» Exercise requirements: Copy the stretch from the line containing "Image resolution: width=604" through the line containing "the note about", reproducing each line word for word.

» Extracted material:
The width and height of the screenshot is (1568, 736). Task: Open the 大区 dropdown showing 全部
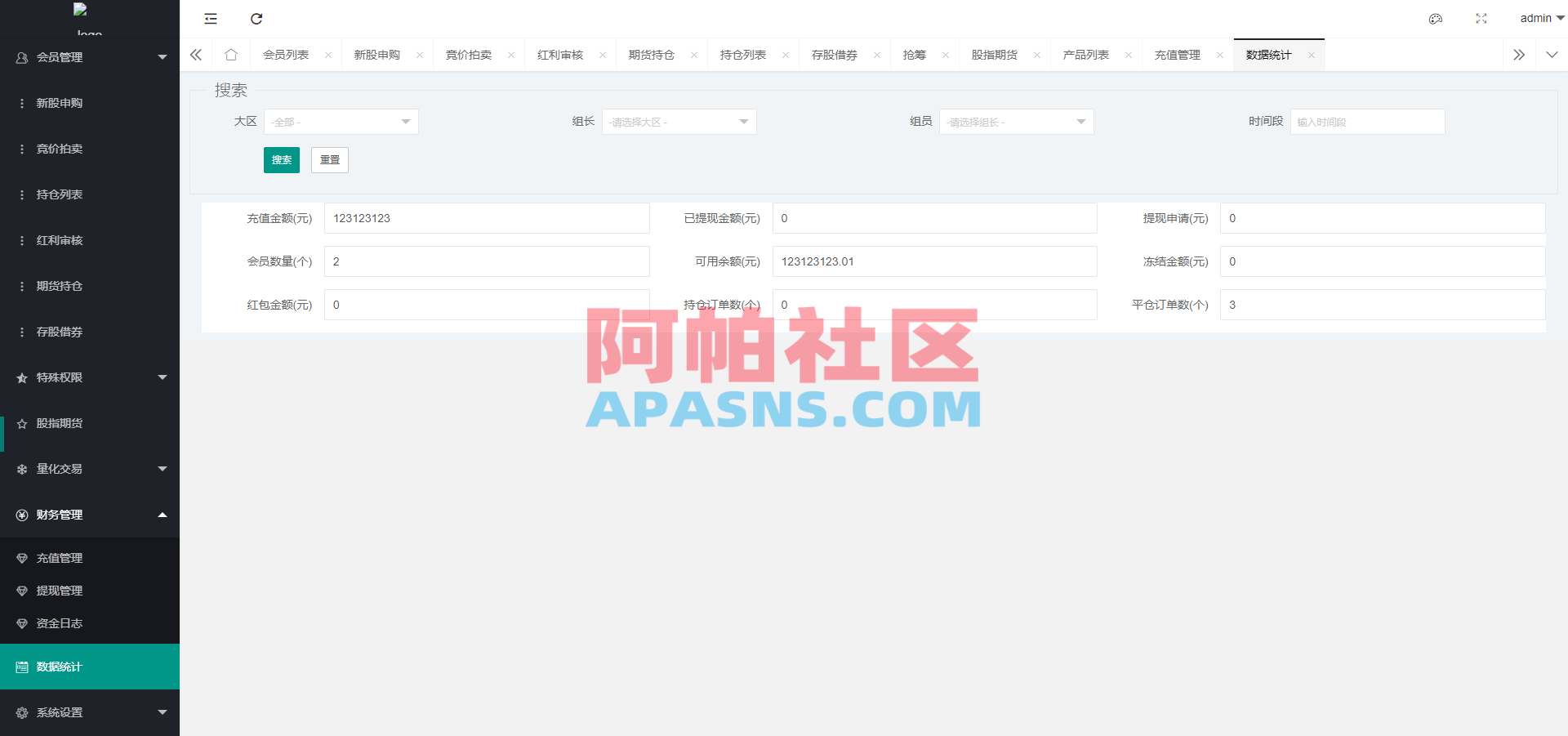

---

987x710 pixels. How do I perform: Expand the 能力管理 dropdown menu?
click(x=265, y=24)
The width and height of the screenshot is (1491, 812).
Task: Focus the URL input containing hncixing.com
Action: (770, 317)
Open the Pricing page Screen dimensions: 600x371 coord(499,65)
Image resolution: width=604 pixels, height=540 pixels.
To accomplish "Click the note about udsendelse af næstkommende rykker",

» The reply:
Image resolution: width=604 pixels, height=540 pixels.
To accomplish "Click the note about udsendelse af næstkommende rykker",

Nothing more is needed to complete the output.